Linguis sering mengategorikan lagian sebagai penanda wacana (discourse marker) yang sangat kuat. Ini bukan sekadar menghubungkan klausa; ia menandai pergeseran fokus atau penguatan perspektif pembicara. Penanda wacana seperti ini memiliki kemampuan unik untuk memanipulasi konteks percakapan. Ketika seseorang menggunakan lagian, secara implisit ia meminta lawan bicara untuk menerima alasan yang disajikan sebagai alasan final, bahkan jika alasan tersebut lemah secara logis. Ini adalah upaya untuk segera menutup celah pertanyaan atau kritik. Tanpa adanya penanda wacana ini, kalimat pembenaran mungkin terdengar canggung atau defensif. Namun, dengan tambahan lagian, pembenaran tersebut terasa lebih terlegitimasi dalam alur percakapan sehari-hari.
Penggunaan lagian juga sering kali disertai dengan intonasi tertentu—nada suara yang sedikit terangkat, terkadang disertai dengan sedikit desahan atau putar mata—yang semakin memperjelas bahwa alasan yang diberikan adalah alasan yang sudah final dan seharusnya diterima tanpa perlu dipertanyakan lebih jauh. Lagian berfungsi sebagai penanda bahwa subjek telah mempertimbangkan masalah tersebut secara mendalam, dan alasan kedua yang muncul setelahnya adalah hasil dari pertimbangan tersebut, bahkan jika dalam kenyataannya, alasan itu baru muncul secara spontan.
Selain itu, varian regional penggunaan lagian menunjukkan adaptabilitasnya. Meskipun bentuk bakunya cukup jelas, dalam dialek tertentu, kata ini bisa beresonansi dengan nada yang lebih menantang atau bahkan agak agresif. Misalnya, dalam konteks perselisihan, "Kenapa kamu melakukan itu?" dijawab dengan "Ya, lagian kamu duluan yang memulai," menunjukkan bahwa lagian di sini berfungsi sebagai serangan balik, bukan hanya justifikasi diri. Ini menggarisbawahi fleksibilitas kata ini dalam melayani berbagai kebutuhan pragmatis dalam interaksi sosial. Dalam konteks ini, lagian tidak hanya menjelaskan, tetapi juga menuntut pertanggungjawaban dari pihak lain sebagai pembenaran atas tindakannya sendiri.

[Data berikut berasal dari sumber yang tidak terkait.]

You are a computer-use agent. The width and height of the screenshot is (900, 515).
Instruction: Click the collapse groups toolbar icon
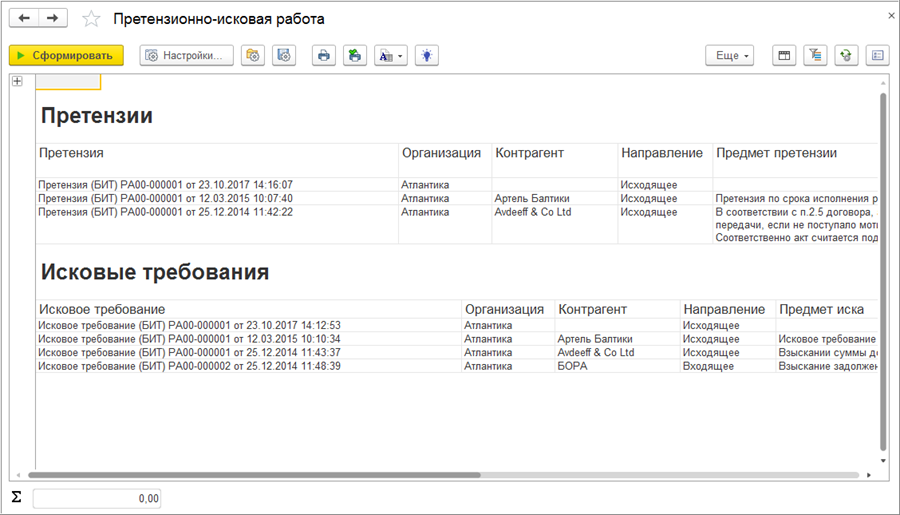pos(816,56)
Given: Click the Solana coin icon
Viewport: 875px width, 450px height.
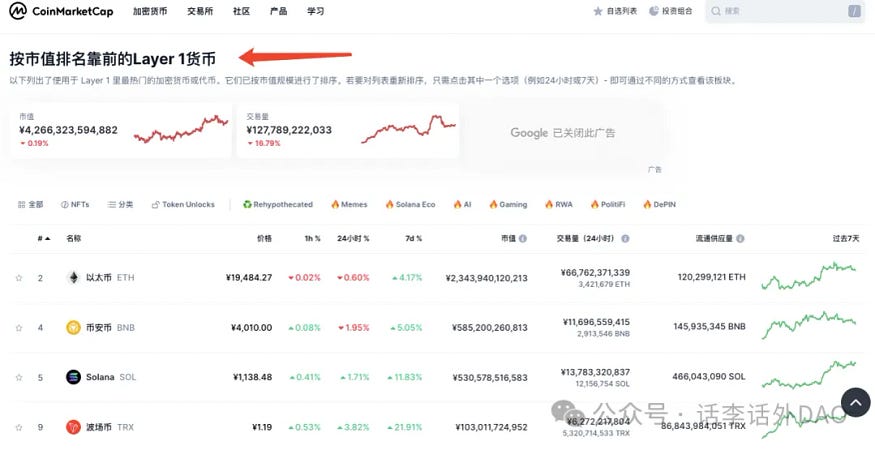Looking at the screenshot, I should 73,377.
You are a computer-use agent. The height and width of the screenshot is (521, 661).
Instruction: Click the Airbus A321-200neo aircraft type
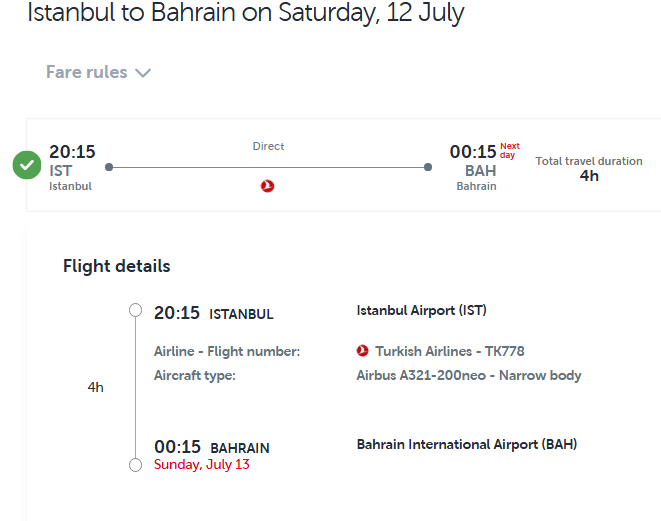tap(468, 376)
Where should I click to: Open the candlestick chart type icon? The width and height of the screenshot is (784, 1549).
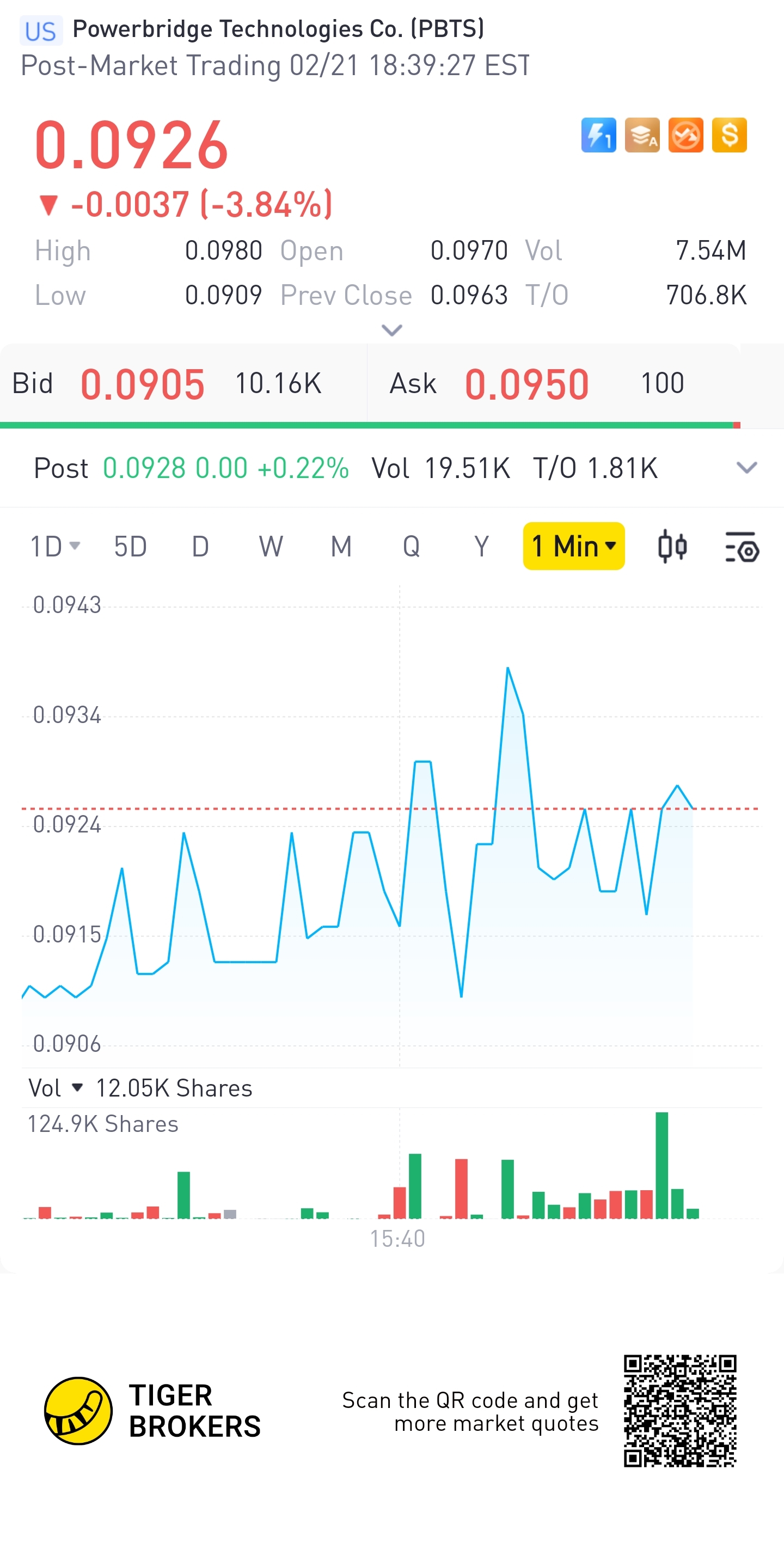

Inti dari fungsi semantik lagian adalah pengenalan alasan sekunder (kedua). Alasan yang didahului oleh lagian biasanya bukan alasan utama atau pemicu, tetapi alasan yang paling mudah dikomunikasikan, atau yang paling aman untuk disajikan kepada publik. Kita jarang menggunakan lagian untuk alasan yang paling jujur dan mendalam. Misalnya, alasan utama seseorang terlambat adalah karena ia kurang disiplin (alasan utama, sulit diakui). Alasan yang diucapkan adalah: "Saya terlambat, lagian macet sekali di jalan tadi pagi" (alasan sekunder, eksternal, dan mudah diterima). Alasan sekunder inilah yang sering kali digunakan sebagai peredam rasa bersalah. Lagian membantu mengalihkan fokus dari tanggung jawab pribadi ke faktor eksternal yang berada di luar kendali subjek.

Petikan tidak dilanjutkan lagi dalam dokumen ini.